| Work to complete |
**a.** In the passage on the soul's restless appetite, what will that appetite not be satisfied with anything less than?
**b.** Carry the passage on the soul's restless appetite forward from its last sentence, in the same style.

| Source excerpt |
—————
WE shall once more take a view of our own souls, and observe how the motions thereof lead us to the knowledge of a Deity. We always find a restless appetite within, which craves some supreme good, and will not be satisfied with any thing less than infinity itself; as if our own penury and indigency were commensurate to the Divine fullness. We find by experience our souls cannot live upon that thin diet they are entertained with at home; neither can they be satiated with those insipid morsels which this outward world furnishes their tables with. I cannot think that the most voluptuous Epicurean could ever satisfy the cravings of his soul with corporeal pleasure, though he might endeavor to persuade himself there was no better: nor the Stoicks find a self-sufficiency and tranquility within their own souls, arising out of the pregnancy of their own reason; though their sullen thoughts would not suffer them to be beholden to an higher Being for their happiness. The more we endeavor, to extract self-sufficiency out of our own souls, the more we torment them, and force them to feel their own pinching poverty. Ever since our minds became so dim-sighted as not to pierce into that primitive blessedness which is above, our wills are too big for our understandings, and will believe their beloved prey is to be found where reason discovers it not. They will pursue it through all the vast wilderness of this world, and force our understandings to follow the chase with them: nor may we think to tame this violent appetite, to allay the heat of it, except we can look upward to some eternal and almighty goodness which is alone able to master it.
—————
| Provided information |
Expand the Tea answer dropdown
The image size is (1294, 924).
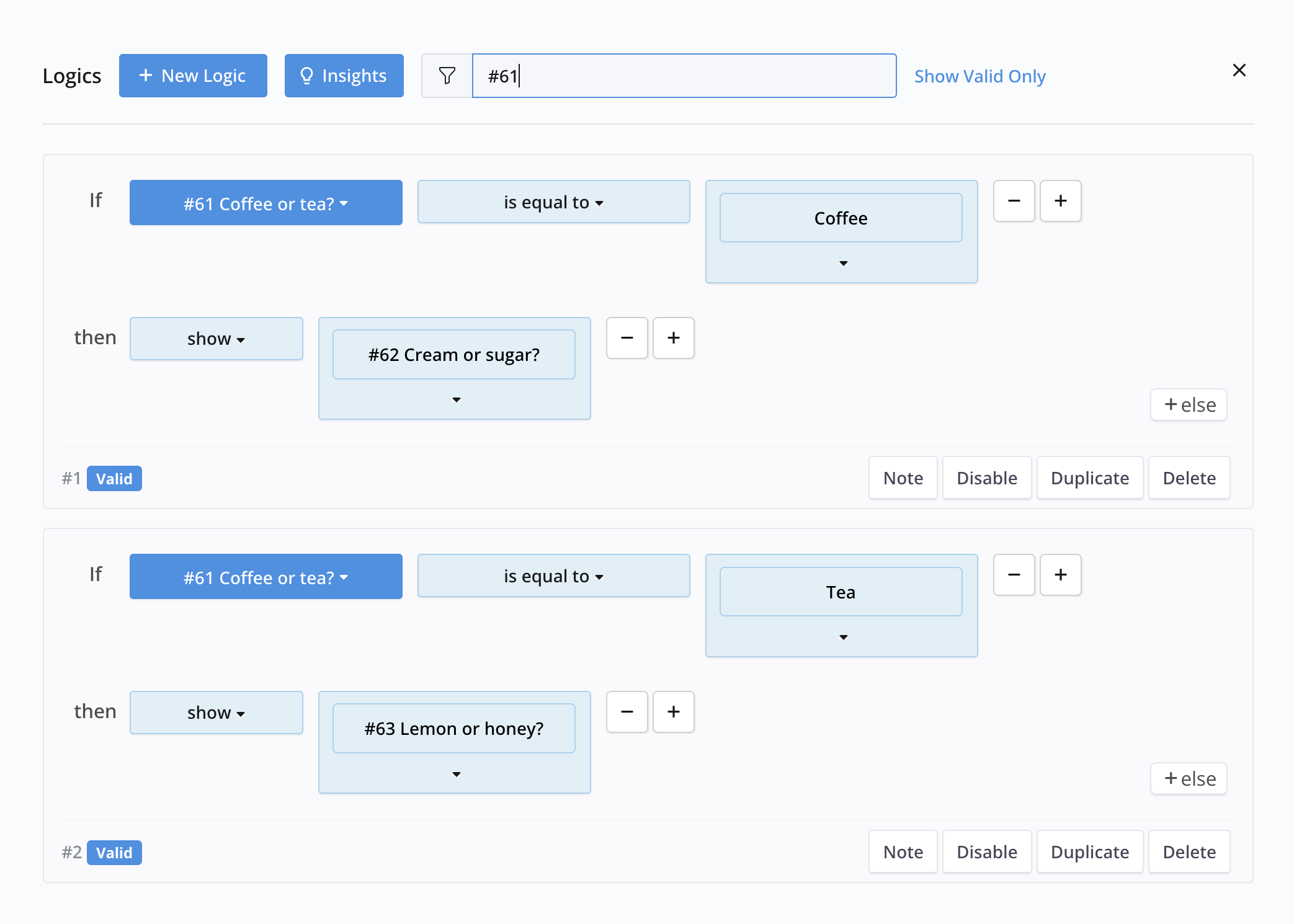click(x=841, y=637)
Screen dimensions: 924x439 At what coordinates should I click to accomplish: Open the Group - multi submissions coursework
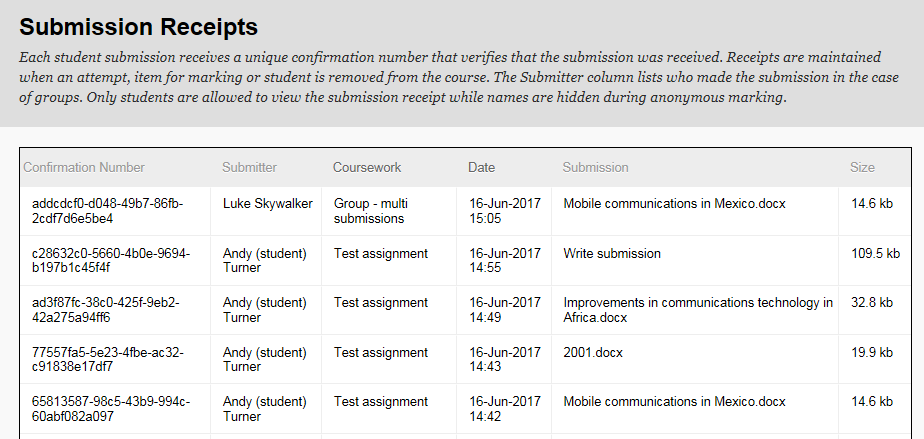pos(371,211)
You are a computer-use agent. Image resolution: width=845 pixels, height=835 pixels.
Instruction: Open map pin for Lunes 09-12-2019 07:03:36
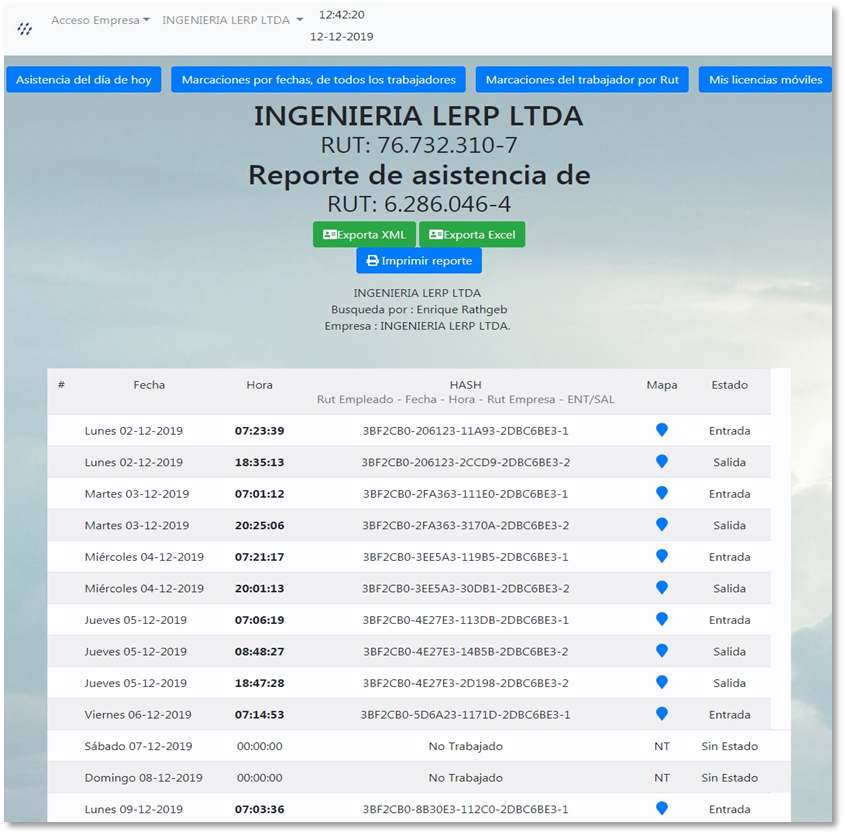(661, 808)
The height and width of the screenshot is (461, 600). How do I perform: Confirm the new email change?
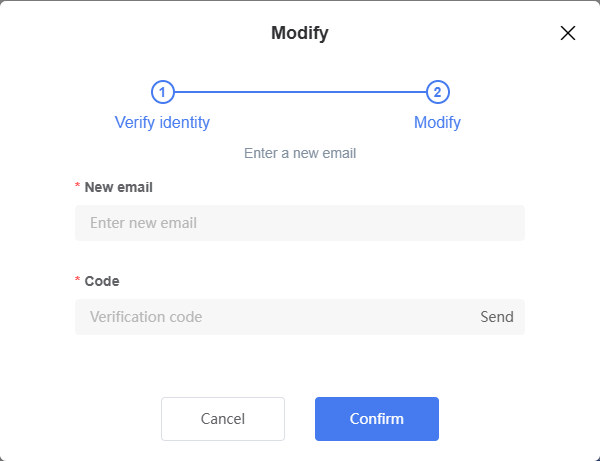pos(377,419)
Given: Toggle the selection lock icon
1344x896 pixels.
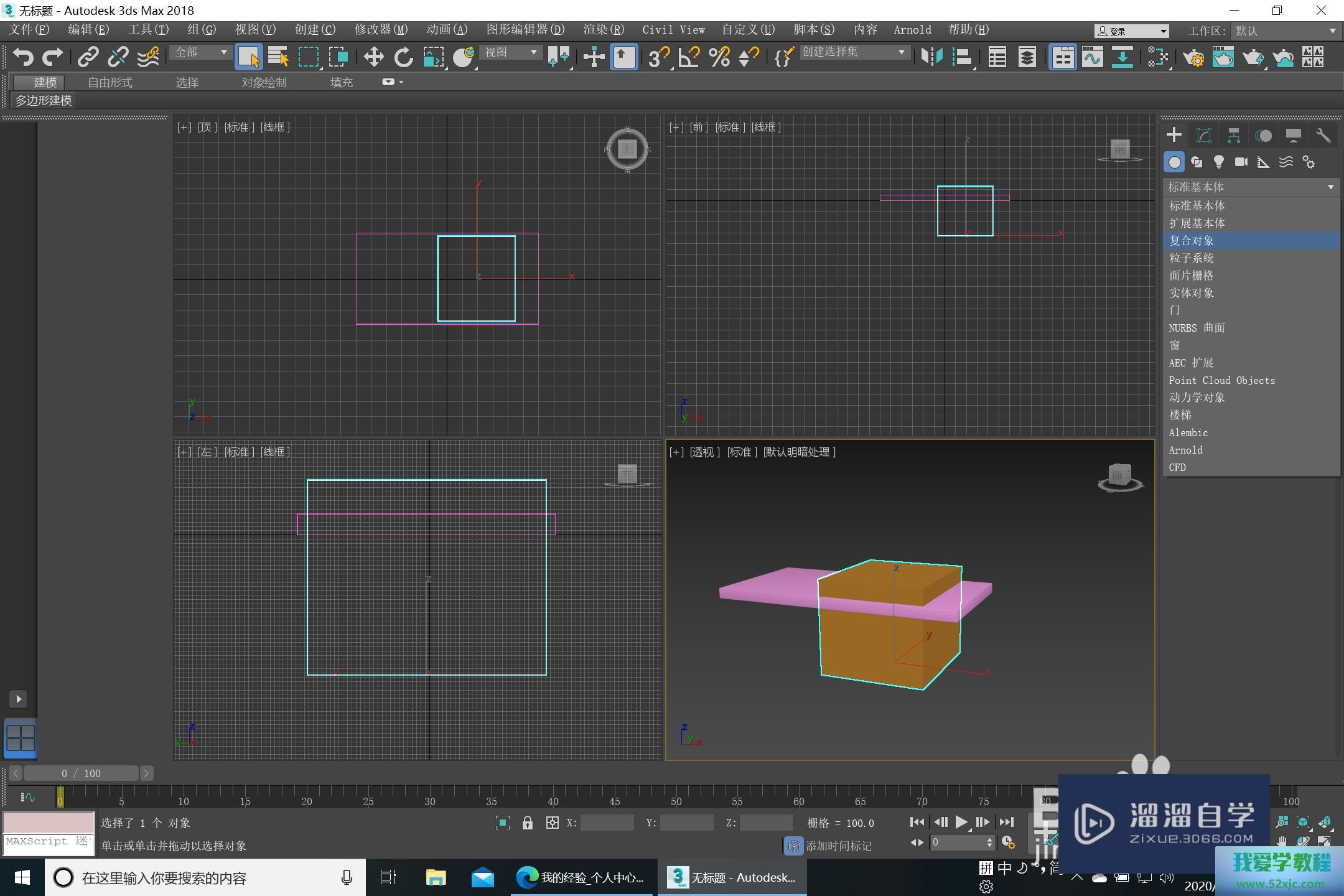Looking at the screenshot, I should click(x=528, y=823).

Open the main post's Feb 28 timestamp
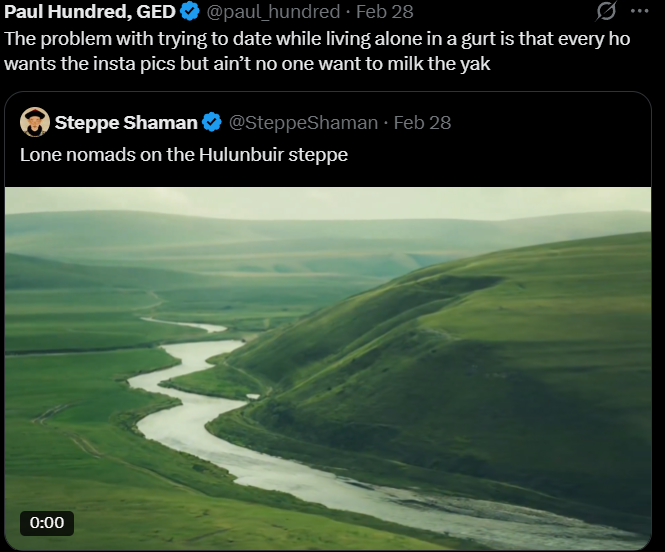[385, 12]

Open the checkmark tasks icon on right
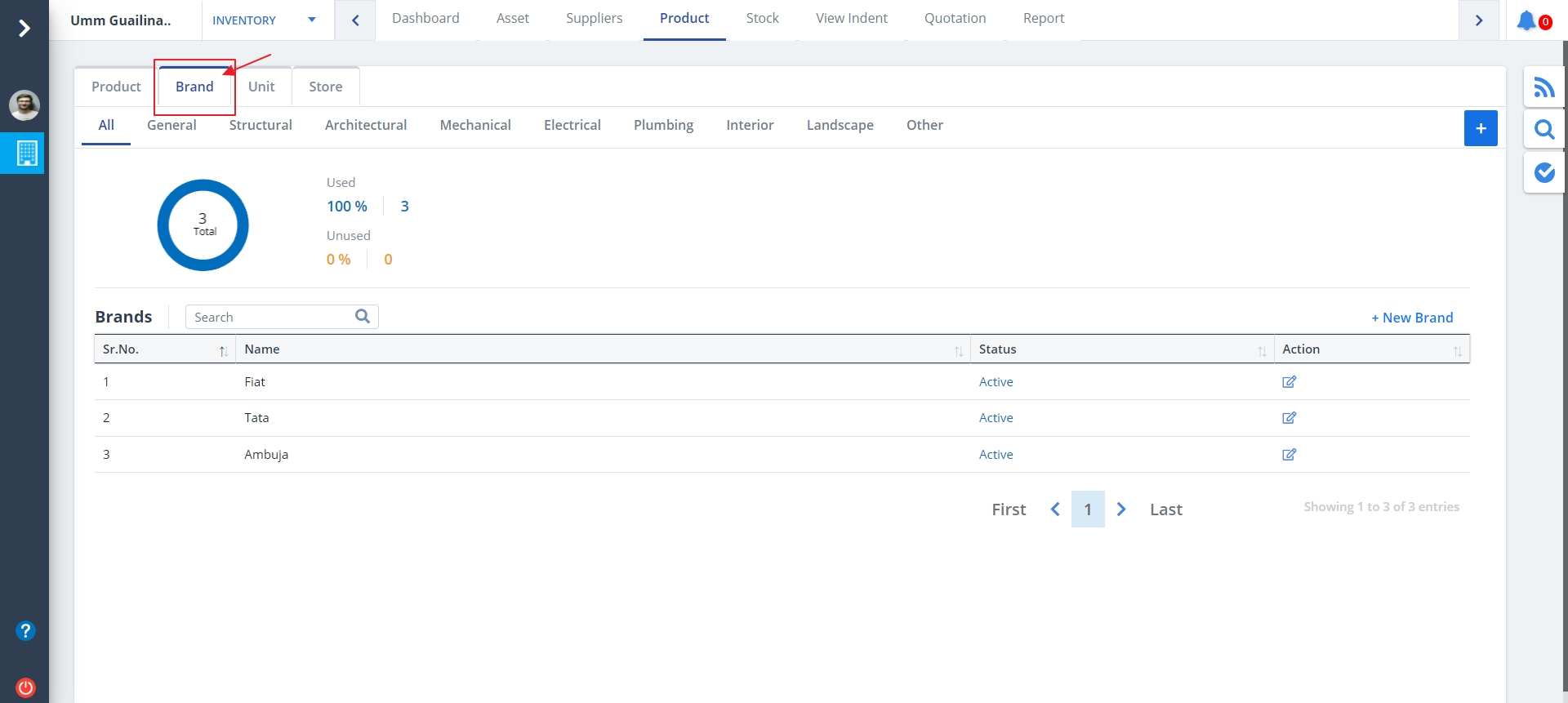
—————
| Answers per task |
**a.** Infinity itself.

**b.**
It is not the nimbleness of our own reason which stirs up these hungry affections within us, (for then the most ignorant sort of men would never feel the sting thereof,) but indeed some more potent nature which has planted a restless motion within us that might more forcibly carry us out to itself; and therefore it will never suffer itself to be controlled by any of our thin speculations, or satisfied with those airy delights that our fancies offer to it: it doth not, it cannot, rest itself any where but upon the centre of some almighty good, some solid and substantial happiness; like the hungry child that will not be stilled by all, the mother's music, or change its angry looks for her smiling countenance; nothing will satisfy it but the full breasts.
The whole work of this world is nothing but a perpetual contention for true happiness, and men are scattered up and down in the world, moving to and fro therein to seek it. Our souls, by a natural science as it were feeling their own original, are perpetually travailing with their new designs and contrivances whereby they nay purchase high ambitions. Happiness is that pearl of price which all adventure for, though few find it. It is not gold or silver that the earthlings of this world seek after, but some satisfying good which they think is there treasured. Neither is it a little empty breath that ambition soars after, but some kind of happiness that it thinks to catch with it.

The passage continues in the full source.